21. E gli occhi del bambino, quelli non li danno proprio indietro mai
2010
Andrea
Seduto con i gomiti appoggiati al tavolo della cucina, mentre il fumo che si eleva dal tazzone bianco col cappuccino caldo mi solletica il naso, rifletto su quanto mia madre sia del tutto incapace di comprendere che, quando mi rode, non mi si deve rivolgere parola.
E oggi mi rode.
Oltremodo.
"Ma mi ascolti o no?" Con le mani sui fianchi, nonostante la vestaglia infeltrita di ciniglia blu e i bigodini in testa, ha un'aria indispettita che potrebbe incutermi quasi timore. Quasi.
"Sì."
"Embè?"
"Embè che? A scuola non ci vado nemmeno stamattina ma', no."

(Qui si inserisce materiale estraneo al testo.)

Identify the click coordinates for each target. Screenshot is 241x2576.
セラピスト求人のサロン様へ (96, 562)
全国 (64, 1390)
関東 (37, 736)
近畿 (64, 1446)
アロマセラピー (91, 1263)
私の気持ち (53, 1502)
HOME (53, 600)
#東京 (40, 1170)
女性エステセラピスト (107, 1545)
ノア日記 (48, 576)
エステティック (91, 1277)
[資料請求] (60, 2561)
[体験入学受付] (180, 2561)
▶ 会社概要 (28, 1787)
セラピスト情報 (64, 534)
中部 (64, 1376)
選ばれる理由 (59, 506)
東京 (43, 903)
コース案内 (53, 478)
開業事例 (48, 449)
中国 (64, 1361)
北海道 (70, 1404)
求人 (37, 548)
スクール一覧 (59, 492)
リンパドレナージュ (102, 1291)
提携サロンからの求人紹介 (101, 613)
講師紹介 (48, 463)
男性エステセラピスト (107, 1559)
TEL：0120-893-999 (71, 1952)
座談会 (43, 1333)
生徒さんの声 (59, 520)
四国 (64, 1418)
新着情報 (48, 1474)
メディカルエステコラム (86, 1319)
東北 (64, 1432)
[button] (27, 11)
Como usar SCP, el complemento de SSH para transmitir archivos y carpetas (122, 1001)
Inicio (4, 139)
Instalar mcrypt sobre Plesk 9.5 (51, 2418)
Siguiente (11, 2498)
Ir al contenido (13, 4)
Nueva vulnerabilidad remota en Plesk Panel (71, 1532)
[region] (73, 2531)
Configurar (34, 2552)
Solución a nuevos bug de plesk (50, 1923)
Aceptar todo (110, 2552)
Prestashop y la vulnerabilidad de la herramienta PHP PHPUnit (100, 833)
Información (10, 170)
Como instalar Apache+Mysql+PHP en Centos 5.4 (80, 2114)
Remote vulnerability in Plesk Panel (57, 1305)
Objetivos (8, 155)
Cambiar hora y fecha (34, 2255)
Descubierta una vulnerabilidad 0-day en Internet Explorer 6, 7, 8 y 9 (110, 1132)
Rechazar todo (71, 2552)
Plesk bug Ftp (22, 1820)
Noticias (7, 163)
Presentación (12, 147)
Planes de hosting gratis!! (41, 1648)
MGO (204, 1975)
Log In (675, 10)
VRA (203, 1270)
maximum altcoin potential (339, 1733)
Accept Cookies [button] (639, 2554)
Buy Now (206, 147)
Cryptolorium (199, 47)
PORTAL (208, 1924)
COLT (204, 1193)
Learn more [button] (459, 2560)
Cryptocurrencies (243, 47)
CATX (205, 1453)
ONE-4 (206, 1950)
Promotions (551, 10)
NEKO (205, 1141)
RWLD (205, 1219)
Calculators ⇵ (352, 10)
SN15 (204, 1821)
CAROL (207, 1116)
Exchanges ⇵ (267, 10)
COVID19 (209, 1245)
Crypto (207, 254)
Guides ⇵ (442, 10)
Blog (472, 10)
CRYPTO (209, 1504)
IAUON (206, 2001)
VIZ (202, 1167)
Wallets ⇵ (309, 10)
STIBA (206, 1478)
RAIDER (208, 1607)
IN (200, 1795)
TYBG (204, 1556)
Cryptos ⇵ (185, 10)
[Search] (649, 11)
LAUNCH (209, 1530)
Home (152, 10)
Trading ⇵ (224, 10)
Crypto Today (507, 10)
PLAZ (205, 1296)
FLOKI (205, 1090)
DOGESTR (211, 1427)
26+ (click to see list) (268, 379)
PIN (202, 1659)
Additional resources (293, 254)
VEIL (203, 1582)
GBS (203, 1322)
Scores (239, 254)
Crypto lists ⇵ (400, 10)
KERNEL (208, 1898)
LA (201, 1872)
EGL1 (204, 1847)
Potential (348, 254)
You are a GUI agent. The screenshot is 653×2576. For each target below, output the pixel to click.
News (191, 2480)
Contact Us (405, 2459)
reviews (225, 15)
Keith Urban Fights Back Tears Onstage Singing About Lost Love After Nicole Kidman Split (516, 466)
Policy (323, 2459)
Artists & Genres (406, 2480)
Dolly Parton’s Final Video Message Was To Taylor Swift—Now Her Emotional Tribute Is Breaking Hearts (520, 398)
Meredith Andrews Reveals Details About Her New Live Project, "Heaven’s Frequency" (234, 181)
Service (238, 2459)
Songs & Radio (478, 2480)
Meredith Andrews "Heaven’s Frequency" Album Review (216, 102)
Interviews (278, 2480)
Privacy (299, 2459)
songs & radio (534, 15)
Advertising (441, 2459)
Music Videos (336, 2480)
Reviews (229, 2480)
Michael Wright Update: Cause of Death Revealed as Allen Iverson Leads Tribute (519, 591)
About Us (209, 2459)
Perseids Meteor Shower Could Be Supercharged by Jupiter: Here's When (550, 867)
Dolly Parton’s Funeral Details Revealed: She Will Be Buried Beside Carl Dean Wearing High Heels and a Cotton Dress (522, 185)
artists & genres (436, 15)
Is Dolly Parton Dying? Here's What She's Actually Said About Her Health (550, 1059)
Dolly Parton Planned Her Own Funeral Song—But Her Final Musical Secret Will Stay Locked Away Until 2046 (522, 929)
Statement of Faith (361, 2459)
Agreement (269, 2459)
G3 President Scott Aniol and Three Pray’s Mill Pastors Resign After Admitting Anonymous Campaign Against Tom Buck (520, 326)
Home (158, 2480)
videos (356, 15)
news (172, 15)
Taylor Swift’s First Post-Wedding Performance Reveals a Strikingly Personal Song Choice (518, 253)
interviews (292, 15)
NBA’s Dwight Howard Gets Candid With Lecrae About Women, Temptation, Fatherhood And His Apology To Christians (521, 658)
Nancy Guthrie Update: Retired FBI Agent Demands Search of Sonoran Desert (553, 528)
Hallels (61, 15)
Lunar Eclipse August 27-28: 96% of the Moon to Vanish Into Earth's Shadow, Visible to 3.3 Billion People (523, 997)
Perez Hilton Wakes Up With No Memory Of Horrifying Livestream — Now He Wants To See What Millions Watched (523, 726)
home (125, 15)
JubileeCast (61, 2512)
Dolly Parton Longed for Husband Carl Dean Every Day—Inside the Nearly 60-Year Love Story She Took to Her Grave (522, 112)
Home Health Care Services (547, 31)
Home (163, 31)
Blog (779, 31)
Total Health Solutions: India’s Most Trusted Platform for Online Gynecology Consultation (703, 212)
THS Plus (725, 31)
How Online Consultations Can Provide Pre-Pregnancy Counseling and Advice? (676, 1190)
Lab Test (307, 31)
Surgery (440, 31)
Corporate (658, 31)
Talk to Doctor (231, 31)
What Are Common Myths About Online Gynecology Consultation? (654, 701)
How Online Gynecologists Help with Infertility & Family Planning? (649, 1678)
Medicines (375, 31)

Si siede sulla sedia di fronte alla mia e punta gli occhi struccati e ancora appesantiti dal sonno nei miei.
"Ma che ho fatto di male, io, per avere un figlio scemo? Io dico, non mi capacito, proprio non riesco." Si passa una mano sul volto. "Ti manca un anno Andrea, a mamma, uno solo. Uno." Ribadisce il concetto piazzandomi davanti agli occhi un indice dritto come un fuso.
Sbocconcello un biscotto, mentre sostengo il suo sguardo accusatorio. "Già. So ancora contare."
"Non l'avrei detto, altrimenti ti saresti preso 'sto diploma. Perchè non lo fai?"
"Perchè non mi va."
"Ma che risposta è? Ma non la vedi a Flavia, tua cugina? Quella si è maturata al linguistico e ora fa lingue a Tor Vergata, parla un sacco bene l'inglese, può viaggiare quanto vuole e scoprire il mondo."
Il pressante mal di testa con cui mi sono alzato stamattina inizia a comprimermi le tempie, ma lei non demorde.
"Che so, poi magari finisce a fare la cameriera ma può stare in qualunque posto del mondo, tipo l'Inghilterra, la Germania, la Francia - sai che bella, la Francia? - , la Grecia. L'America, Andrè: ci pensi all'America? E' che l'inglese è la lingua del futuro, non l'hai sentito al TG?"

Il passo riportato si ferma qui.